2  

To read the file you can create a BufferedReader as follows:

要读取文件，可以创建BufferedReader，如下所示:

BufferedReader bufferedReader = new BufferedReader(new InputStreamReader(
    getClass().getResourceAsStream("file.xml")));

You can write the file as before, but keep track of where it's written to - then you can re-read the file from there if necessary.

您可以像以前一样编写文件，但是要跟踪它被写到的位置——然后如果需要，您可以从那里重新读取文件。

2  

Peter,

彼得,

I've run into a similar issue, and since you're new to this, I'll start with this: When you package a file in a jar, it is compressed, and so accessing it like you have in your original code will not work, as we cannot read the files compressed in the jar. Instead, you need to ask Java to pull out this resource as a stream (as many others have helpfully pointed out) which Java does know how to supply to you.

我遇到类似的问题,因为你是新手,我首先:当你包一个jar文件,压缩,所以访问它喜欢你有在你的原始代码不工作,当我们不能读文件压缩在罐子里。相反，您需要让Java将这个资源作为一个流(正如许多其他人已经指出的那样)提取出来，Java确实知道如何为您提供这些资源。

Now, actually outputting the file from there IS a pain. Here's some code I wrote a while back to do this, which is of course from some other source I found. Fill in the exceptions as needed! =)

现在，实际上从那里输出文件是很痛苦的。这是我之前写的一些代码，当然是我从其他来源找到的。根据需要填写异常!=)

        InputStream in = null;
        in = this.getClass().getResourceAsStream("/main.cc");

        File outputFile = createMainOutputFile();
        OutputStream out = null;
        try {
            out = new FileOutputStream(outputFile);
        } catch (FileNotFoundException e) {
            System.out.println(outputFile + " was not found!");
            e.printStackTrace();
        }

        // Transfer bytes from in to out 
        byte[] buf = new byte[1024]; 
        int len; 
        try {
            while ((len = in.read(buf)) > 0) { 
                out.write(buf, 0, len); 
            }
        } catch (IOException e) {
            // TODO Auto-generated catch block
            e.printStackTrace();
        } 
        try {
            in.close();
        } catch (IOException e) {
            // TODO Auto-generated catch block
            e.printStackTrace();
        } 
        try {
            out.close();
        } catch (IOException e) {
            // TODO Auto-generated catch block
            e.printStackTrace();
        } 

We actually have to output the file piece by piece, sad I know, I really wish what you were hoping to do worked! It'd make life a lot easier. The only thing that may be confusing there is the createMainOutputFile() call, so here's the code for that too...

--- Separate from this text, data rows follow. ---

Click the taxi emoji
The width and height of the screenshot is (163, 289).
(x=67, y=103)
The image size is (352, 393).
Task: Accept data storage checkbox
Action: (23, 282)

我们实际上要把文件一块一块一块地输出，可惜我知道，我真希望你希望做的事情能成功!这会让生活更轻松。惟一可能让人感到困惑的是createMainOutputFile()调用，因此这里也有相应的代码……

private File createMainOutputFile() {
    File directoryPath = new File(mainOutputFolder);
    directoryPath.mkdirs();
    File newFile = new File (mainOutputFolder + "main.cc");
    try {
        newFile.createNewFile();
    } catch (IOException e) {
        System.out.println("failed To create new file.");
        e.printStackTrace();
    }
    return newFile;
}

Best of Luck!

最好的运气!

Edit: Now that I notice you're actually parsing it with an XML parser, I'll point out to you that if you're using a SAX parser (at least apache's) you'll find that it will actually accept an inputStream just like it would a file:

编辑:现在我注意到您实际上正在使用XML解析器解析它，我将向您指出，如果您使用SAX解析器(至少是apache的)，您将发现它实际上将接受inputStream，就像它接受一个文件一样:

DocumentBuilderFactory docFactory = DocumentBuilderFactory.newInstance();
        DocumentBuilder docBuilder = null;
        try {
            docBuilder = docFactory.newDocumentBuilder();
        } catch (ParserConfigurationException e) {
            // TODO Auto-generated catch block
            e.printStackTrace();
        }
        try {
            //Here we supply the inputStream instead of the file...
            doc = docBuilder.parse(inputStream);
        } catch (SAXException e) {
            // TODO Auto-generated catch block
            e.printStackTrace();
        } catch (IOException e) {
            // TODO Auto-generated catch block
            e.printStackTrace();
        }
        Node xmlRoot = doc.getFirstChild();

1  

Imagine that you have a package named myXmlDir put your file.xml file under this package (a directory actually)

假设有一个名为myXmlDir的包放置文件。这个包下的xml文件(实际上是一个目录)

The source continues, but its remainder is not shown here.